• **Prompt**
Your job is to print, exactly, the lines in the data below from the line with "1487x720 pixels." through the line with "the home icon", both included, and to omit any picture.

[Provided data — start]

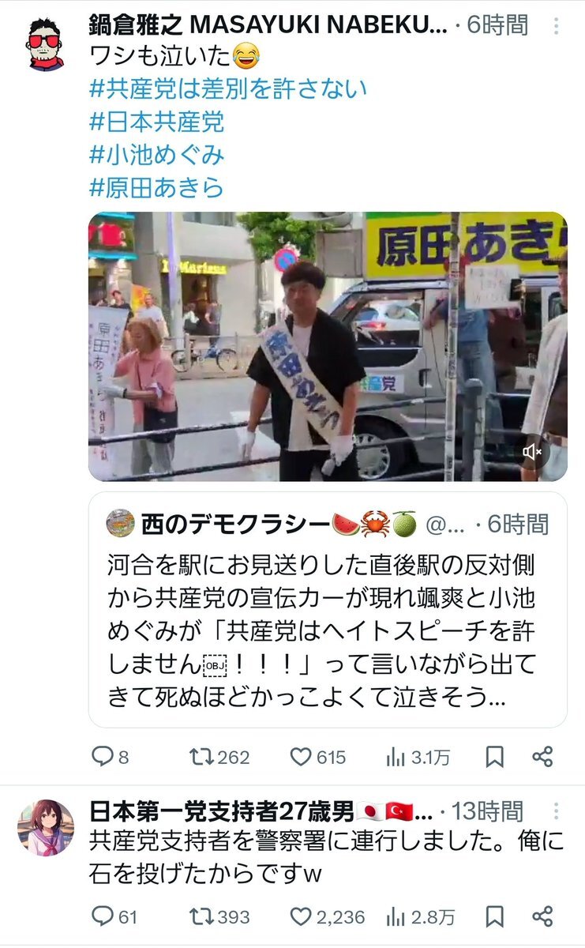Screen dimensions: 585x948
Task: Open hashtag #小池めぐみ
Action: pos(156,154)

[Provided data — finish]
[Provided data — start]

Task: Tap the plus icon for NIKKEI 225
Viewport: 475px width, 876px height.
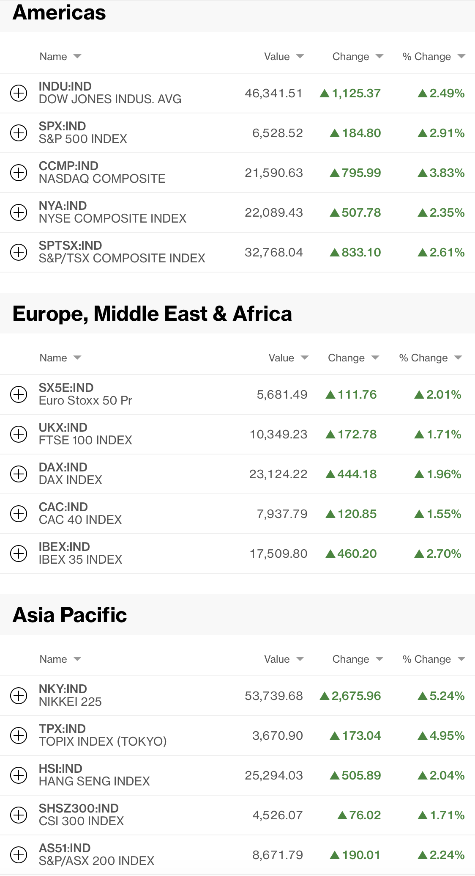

[Provided data — finish]
[Provided data — start]

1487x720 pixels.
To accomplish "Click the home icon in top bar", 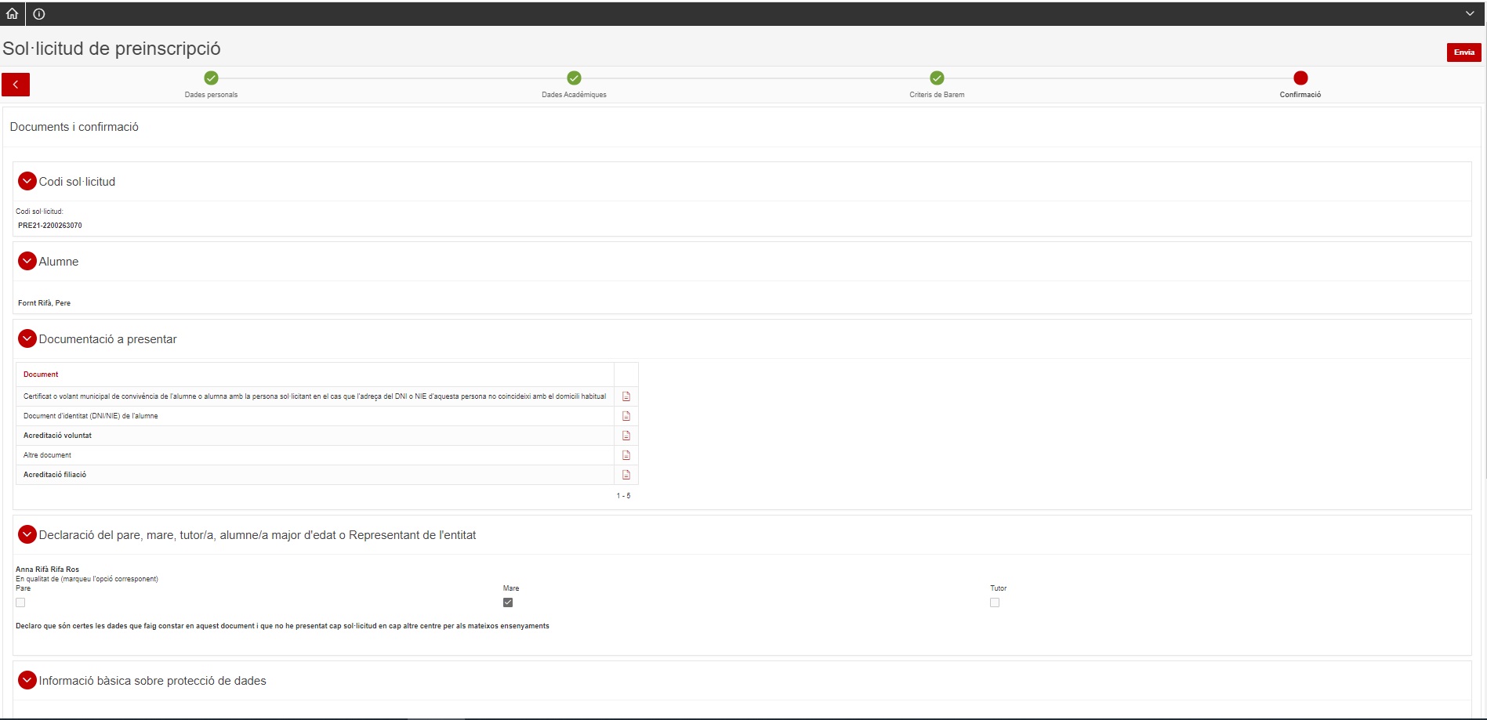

[Provided data — finish]

• **Exercise result**
1487x720 pixels.
To accomplish "Click the home icon in top bar", 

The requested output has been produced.